Una premessa: cosa vuol dire “famiglia con disabilità”? Significa papà che si muove in sedia a rotelle, mamma con sclerosi multipla (e una serie di esigenze sanitarie collegate complesse che impongono l’uso cronico di farmaci impegnativi) e un bimbetto di 2 anni che cresce velocemente. Un particolare: viviamo in una piccola casa rurale alla periferia di Reggio Calabria, molto ro- mantico e pittoresco, ma inadatto a chi deve alzarsi la notte per recuperare farmaci nel frigo o ad un frugoletto che cresce. Non è una croce o una punizione divina, ma la vita reale, concreta, che viviamo ogni giorno. L’equivoco comune ci descrive o come famiglia “eccezionale” o come coppia di persone a cui si rivolge il detto: «Hai voluto la bicicletta? Ora pedala».
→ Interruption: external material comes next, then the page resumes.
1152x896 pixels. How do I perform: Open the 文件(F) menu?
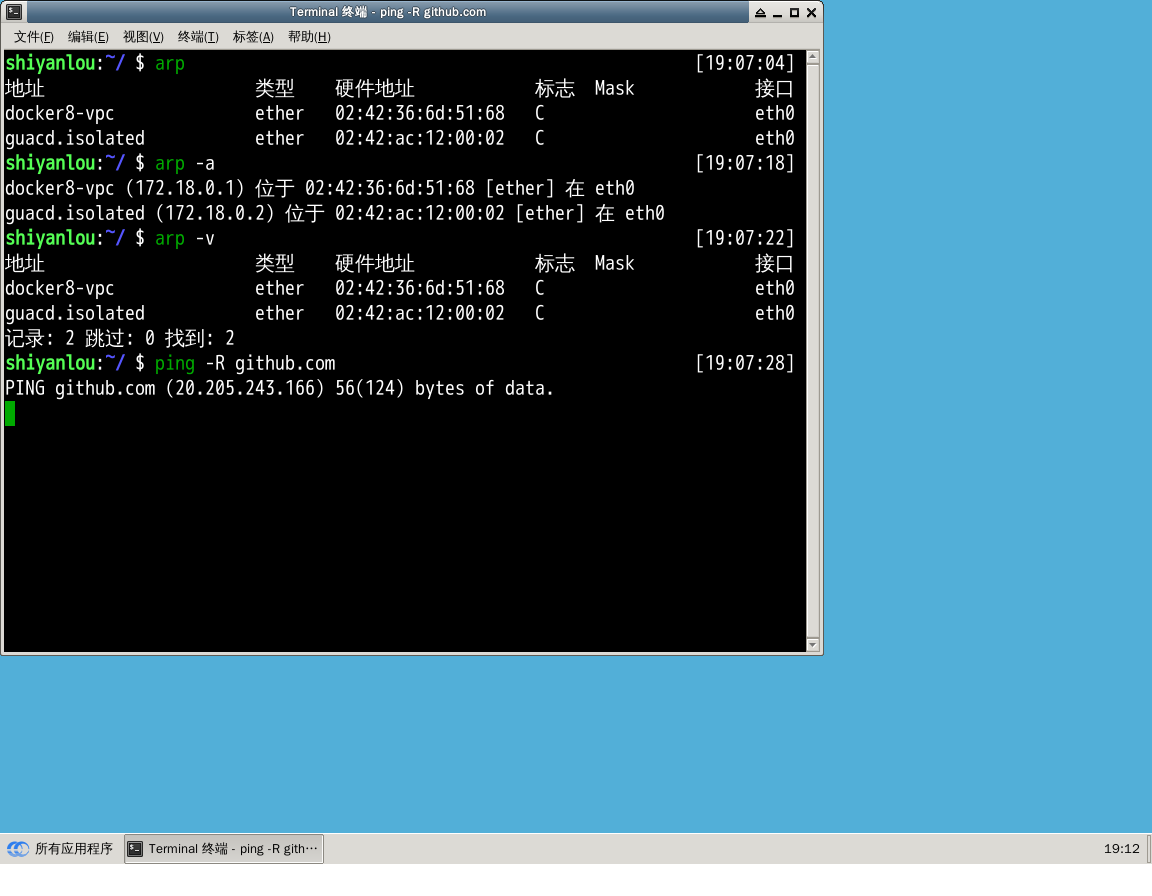click(x=34, y=37)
Non è così: noi genitori con disabilità con un figlio viviamo la vita ordinaria di tutte le famiglie. Però ci rendiamo conto che la nostra disabilità pone una questione di diritti umani e non possiamo tacere. Vorremmo una casa più adatta al nostro bambino, accessibile e sicura. A Reggio Calabria non si può né comprarla, né affitarla, né costruirla.
Quali i diritti fondamentali in gioco? La risposta è contenuta nella Convenzione di New York sui diritti delle persone con disabilità del 2006 che in Italia è operativa dal 2009. Le persone con disabilità hanno diritto alla propria vita indipendente. Alle persone con disabilità deve essere garantita la possibilità di scegliere, sulla base di eguaglianza con gli altri, il proprio luogo di residenza, dove e con chi vivere. Ecco i diritti fondamentali che entrano in gioco per questo aspetto della nostra vita. Ma cosa dice la legge Italiana? La nostra normativa prevede tre livelli di qualità dello spazio costruito: accessibilità, visitabilità ed adattabilità.
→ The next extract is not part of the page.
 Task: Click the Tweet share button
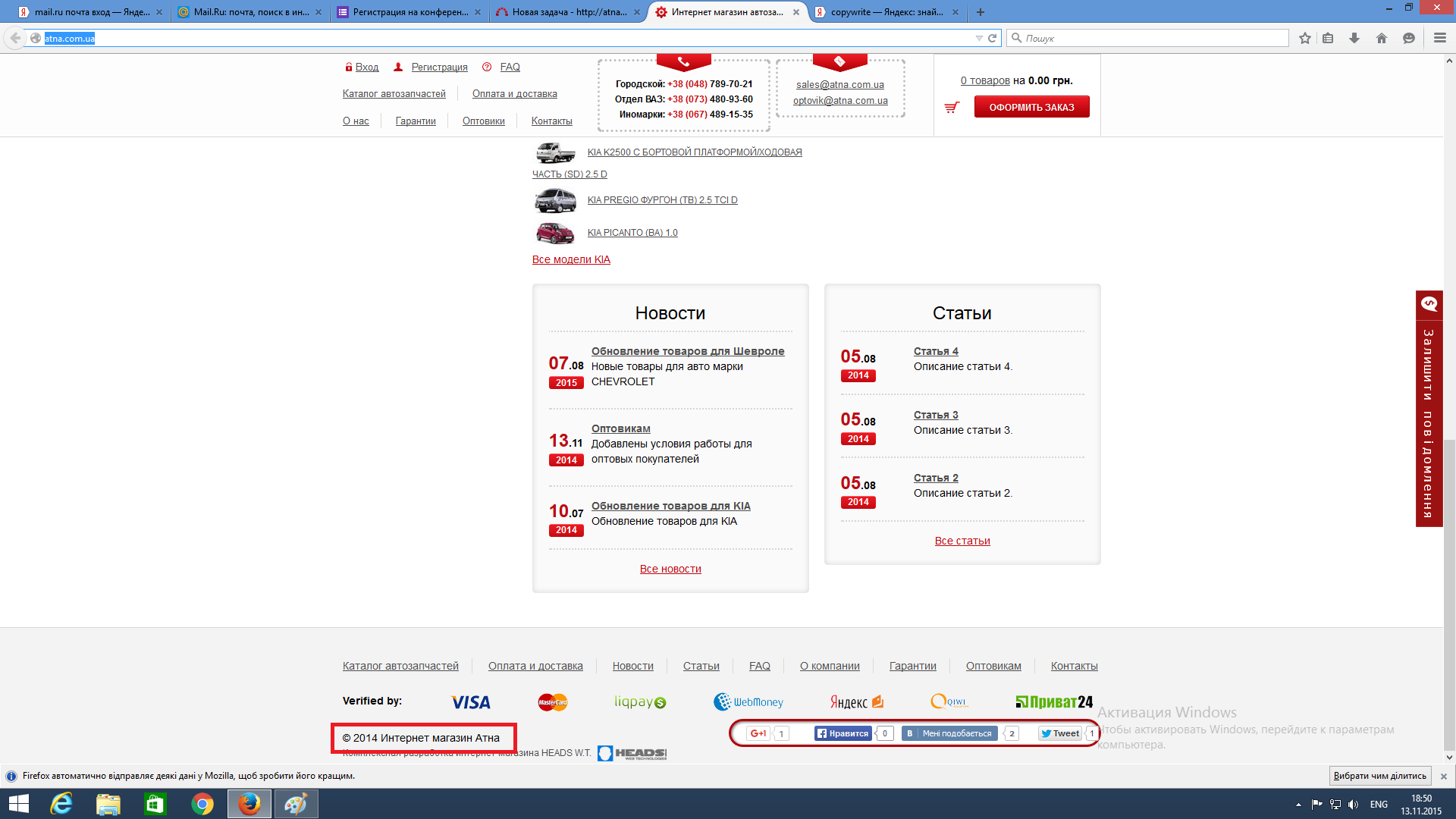[1060, 733]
La previsione di tre livelli di qualità dell’ambiente costruito – tutti “legali”– ed, in particolare, la possibilità di raggiungere il solo livello della adattabilità, viola i diritti umani fondamentali e nega di fatto il diritto all’accessibilità. Cosa vuol dire questo in concreto? In parole povere, a Reggio non esiste la possibilità pratica di trovare un alloggio senza gradini all’ingresso, con porte interne sufficientemente grandi per poterci passare con la sedia a rotelle, in cui i bagni siano di facile fruizione. Attenzione però: formalmente è tutto “a norma”: notai, progettisti, collaudatori e tecnici asseverano – senza difficoltà – che tutto è a posto e si va avanti.
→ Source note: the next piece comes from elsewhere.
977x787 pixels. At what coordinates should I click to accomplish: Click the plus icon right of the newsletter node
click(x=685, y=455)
Tanto poi, se “il disabile” ha bisogno, qualcuno che lo aiuti c’è, mica sta da solo, no? E poi ci siamo io, mia moglie e nostro figlio che diventiamo “segno di contraddizione”. Cercando solo di realizzare una vita ordinaria in una città dove i diritti di base sono chimere. La vicenda mi fa riflettere: sono oltre 30 anni che viviamo in un paese “sensibile” alla disabilità, ma pensiamo sempre si tratti di qualcosa che riguardi altri, le istituzioni, un mondo distante. Invece riguarda le nostre case – letteralmente – e coinvolge scelte possibili.
Lottiamo per la dignità della vita. Tutti: credenti e non credenti. Siamo parte di una sola comunità e non possiamo tacere.